Fuel bills blamed for 50% rise in winter deaths

Almost 37,000 people died during last cold spell, new figures reveal

The number of deaths during the coldest three months of the year were up almost 50 per cent on the previous year to 36,700, sending an extra 10,000 pensioners to early graves, new figures showed yesterday.

The rise in "excess winter mortality" for England and Wales for the three months to February was the biggest for years and the highest total in a decade, sparking fresh calls for ministers to combat high energy prices.

In its campaign against the Great Energy Rip-off, The Independent is calling for a 10 per cent cut in fuel prices and powers for the regulator to take action against suppliers who fail to pass on lower wholesale costs.
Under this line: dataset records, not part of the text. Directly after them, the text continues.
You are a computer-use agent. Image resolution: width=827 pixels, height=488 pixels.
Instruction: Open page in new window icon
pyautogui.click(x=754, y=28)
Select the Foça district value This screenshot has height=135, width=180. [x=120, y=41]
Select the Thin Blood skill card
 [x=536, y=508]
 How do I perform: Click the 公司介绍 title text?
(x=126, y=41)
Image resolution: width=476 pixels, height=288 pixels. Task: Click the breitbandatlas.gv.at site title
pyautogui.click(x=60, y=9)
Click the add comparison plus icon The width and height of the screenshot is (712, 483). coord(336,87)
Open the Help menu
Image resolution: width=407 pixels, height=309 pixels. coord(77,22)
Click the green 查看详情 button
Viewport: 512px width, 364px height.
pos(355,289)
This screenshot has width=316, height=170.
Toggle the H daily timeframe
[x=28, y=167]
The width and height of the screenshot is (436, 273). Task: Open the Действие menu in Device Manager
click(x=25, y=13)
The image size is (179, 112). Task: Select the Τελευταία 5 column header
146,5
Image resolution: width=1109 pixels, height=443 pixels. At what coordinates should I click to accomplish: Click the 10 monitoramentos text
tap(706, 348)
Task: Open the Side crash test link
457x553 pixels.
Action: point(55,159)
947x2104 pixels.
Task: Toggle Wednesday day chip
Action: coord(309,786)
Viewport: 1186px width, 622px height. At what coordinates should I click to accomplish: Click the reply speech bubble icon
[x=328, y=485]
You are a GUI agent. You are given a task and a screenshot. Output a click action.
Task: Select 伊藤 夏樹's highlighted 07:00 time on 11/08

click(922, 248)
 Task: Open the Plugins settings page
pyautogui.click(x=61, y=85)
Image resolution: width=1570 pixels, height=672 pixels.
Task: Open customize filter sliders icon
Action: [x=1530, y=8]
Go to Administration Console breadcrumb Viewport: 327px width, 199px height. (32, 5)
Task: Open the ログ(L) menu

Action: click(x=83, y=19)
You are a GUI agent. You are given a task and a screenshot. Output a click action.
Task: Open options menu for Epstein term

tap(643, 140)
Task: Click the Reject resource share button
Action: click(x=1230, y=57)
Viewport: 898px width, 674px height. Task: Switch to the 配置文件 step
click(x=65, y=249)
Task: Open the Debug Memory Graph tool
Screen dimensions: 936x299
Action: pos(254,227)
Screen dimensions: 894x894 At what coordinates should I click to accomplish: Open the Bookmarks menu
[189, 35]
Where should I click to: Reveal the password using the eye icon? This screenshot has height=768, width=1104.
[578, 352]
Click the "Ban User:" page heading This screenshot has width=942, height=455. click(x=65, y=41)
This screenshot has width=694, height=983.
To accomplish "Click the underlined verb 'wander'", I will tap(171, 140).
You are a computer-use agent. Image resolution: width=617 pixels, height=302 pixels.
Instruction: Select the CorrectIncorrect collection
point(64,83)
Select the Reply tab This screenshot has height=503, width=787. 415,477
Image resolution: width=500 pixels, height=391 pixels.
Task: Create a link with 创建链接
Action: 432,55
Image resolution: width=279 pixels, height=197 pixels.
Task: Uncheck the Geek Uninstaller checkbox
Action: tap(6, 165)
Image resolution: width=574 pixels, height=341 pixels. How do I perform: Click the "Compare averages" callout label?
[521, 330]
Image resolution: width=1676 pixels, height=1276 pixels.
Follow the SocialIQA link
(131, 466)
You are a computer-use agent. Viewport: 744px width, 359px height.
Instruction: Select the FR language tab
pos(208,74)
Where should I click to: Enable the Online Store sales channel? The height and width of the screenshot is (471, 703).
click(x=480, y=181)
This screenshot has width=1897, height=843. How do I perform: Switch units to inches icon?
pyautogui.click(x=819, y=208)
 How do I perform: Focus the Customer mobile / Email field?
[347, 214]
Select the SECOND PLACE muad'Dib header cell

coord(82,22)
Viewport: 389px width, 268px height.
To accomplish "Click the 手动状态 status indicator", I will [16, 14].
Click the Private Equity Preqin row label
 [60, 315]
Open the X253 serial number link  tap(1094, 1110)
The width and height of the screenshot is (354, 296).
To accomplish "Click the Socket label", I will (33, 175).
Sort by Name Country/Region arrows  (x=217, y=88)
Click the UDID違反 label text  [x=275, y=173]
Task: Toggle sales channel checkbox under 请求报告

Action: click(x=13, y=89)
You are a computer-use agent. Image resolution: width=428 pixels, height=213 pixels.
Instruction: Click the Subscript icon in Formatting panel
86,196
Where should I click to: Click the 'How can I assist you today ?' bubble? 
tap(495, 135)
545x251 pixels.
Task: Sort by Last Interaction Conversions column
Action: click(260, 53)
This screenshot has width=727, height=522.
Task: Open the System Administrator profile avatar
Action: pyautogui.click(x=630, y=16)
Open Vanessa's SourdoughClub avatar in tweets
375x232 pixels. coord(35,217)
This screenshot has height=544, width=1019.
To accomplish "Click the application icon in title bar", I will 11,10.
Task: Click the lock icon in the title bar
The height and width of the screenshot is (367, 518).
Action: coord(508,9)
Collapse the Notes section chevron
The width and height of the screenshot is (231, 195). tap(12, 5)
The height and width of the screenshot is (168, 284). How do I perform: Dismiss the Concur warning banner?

Announcing the latest figures, the Office of National Statistics pointed out that seasonal flu last winter had been "moderate" but temperatures had been the coldest since 2005. Campaigners said a 40 per cent spike in the price of gas and electricity to £1,310 had exacerbated the situation.

As fuel bills have soared over the past six years, the number of households in "fuel poverty" – defined as having to spend 10 per cent or more of their income on power and heat – has risen five-fold to 6.6 million this year.

Britain has a worse record on winter deaths than colder European states such as Sweden, Norway and Finland. Age Concern, the charity for the elderly, warned that unless heating was made more affordable, further large-scale deaths would occur this winter.

"To end this national scandal, the Government must do much more to tackle fuel poverty," said Andrew Harrop, its head of policy. According to Age Concern's polling, four in 10 pensioners will not be able to afford to switch on gas and electricity when they want to this winter. Released in November, the Excess Winter Mortality figures for the preceding winter show the increase in the number of deaths in England and Wales over the coldest three months compared with the rest of the year.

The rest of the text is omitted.